Liquid Luxury
André Macionga – the wine alchemist extraordinaire

André Macionga – the wine alchemist extraordinaire

After being named Sommelier of the Year and Gault&Millau Host of the Year very early in his career, André Macionga decided to go further.

He began to create his own cuvées and started his own business with a selection of his very own extraordinary compositions.

We listened to a man who breathes, tastes, feels, smells and speaks wine. A pleasant alchemist who once set himself the goal of getting behind the secret of wine.

»I just let the wine talk to me and the wine tells me where the journey is going.«
Your relationship with wine goes back to a key moment in your training as a restaurant professional. Would you like to tell us what exactly happened?

At that time, I was allowed to do my training in a very renowned hotel in Berlin and helped with the wine inventory. My job was to take the bottles from the shelves in the wine cellar and dust them off. As simple as that. Also present was the hotel director, who had a very special relationship with good wine. He regularly had lunch in the hotel restaurant and what was rarely missing was an excellent bottle of Bordeaux or other treasures.

At the time of the inventory, I could barely tell the difference between red and white wine, stood in the wine cellar and took out a wine from the 80s to dust off. Immediately I had to deal with the hotel manager, who admonished me to please treat the bottle with the necessary respect and sensitivity.

So, the question for me afterwards was what it must be about the wine that such a respectful person as the hotel manager reacted in this way. It was clear to me that there must be something behind it and so I set off on my journey to the wine – not suspecting where it would lead me.

So, this pronounced curiosity was there from the beginning and was your companion?

Definitely. From the beginning, I didn’t want to settle for the role of carrying plates from A to B and entertaining people only. I really wanted to deal with the subject matter.

I’m extremely ambitious and that’s why I also wanted to intensively deal with and understand what I would be doing all my life. At the end of 2005, I finally met Marie and Tim and that was a very formative chapter for me.

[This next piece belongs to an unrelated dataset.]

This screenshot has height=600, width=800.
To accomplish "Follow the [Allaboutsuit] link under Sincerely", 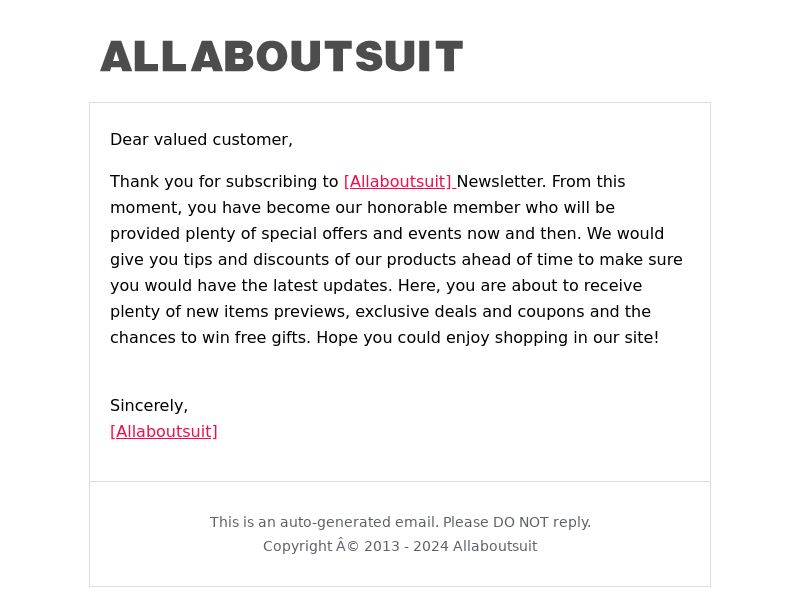I will pyautogui.click(x=164, y=432).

André with an ‚Unartig 2018‘ in his Berlin tasting room
Was that a start into a new world?

Yes, it was. What was new for me was the high art of cooking and the confrontation with flavours, different tastes, smells and textures. I first had to get to grips with all that. Then came the subject of wine. Tim was already very much in favour of actively introducing and educating his people on all topics. That’s how I finally started to deal with wine in a focused way.

I had, of course, written down the wine in question in the wine inventory incident I mentioned earlier. It was a 1985 Chateau Latour and the first thing I did was to buy it from my meagre apprentice salary to learn. I also thought of a dish to go with the wine, which I prepared myself to set the scene perfectly. But unfortunately, I couldn’t relate to the wine at all in the first place, which really annoyed me. After all, I had set myself the goal of getting behind the secret.

In order to find out the secret, you literally went on a journey, right?

That’s right. I really drank my way through the individual wine cellars and was on the road for days, sometimes weeks, and visited up to five wineries in one day. I just wanted to understand what is the difference between the sites, how do you recognise wines. How do you define the difference between a wine from Rheinhessen Morstein and one from Rheinhessen Geyersberg.

The more I discovered, the more complex and exciting it became and I understood, for example, that even within one vineyard the wines can taste extremely different. It can sometimes be only metres that are reflected completely differently. You can always see that best when you stand on a vineyard, look down into the valley and look at the colouring of the leaves. How much sun do the vines get, what are the soil conditions and various other aspects that then result in an overall picture that you learn to see and understand.

Back then, I always sacrificed my entire annual holiday for these trips. And even if I only had two days off in a row, I always went somewhere to taste wine on site. When I was through with the most important regions that interested me, I drank my way through the vintages to immerse myself even more intensively. That means, for example, I drank only wines from the fifties for four months at a stretch. I was interested in how wine works, how it matures, ages and at what point it tastes different and why.

‚Freigeist 2018‘ – A Cuvée white from the winery Dreissigacker
Speaking of age, do the vines actually simply run out of steam at a certain point in their life cycle and need to be replaced?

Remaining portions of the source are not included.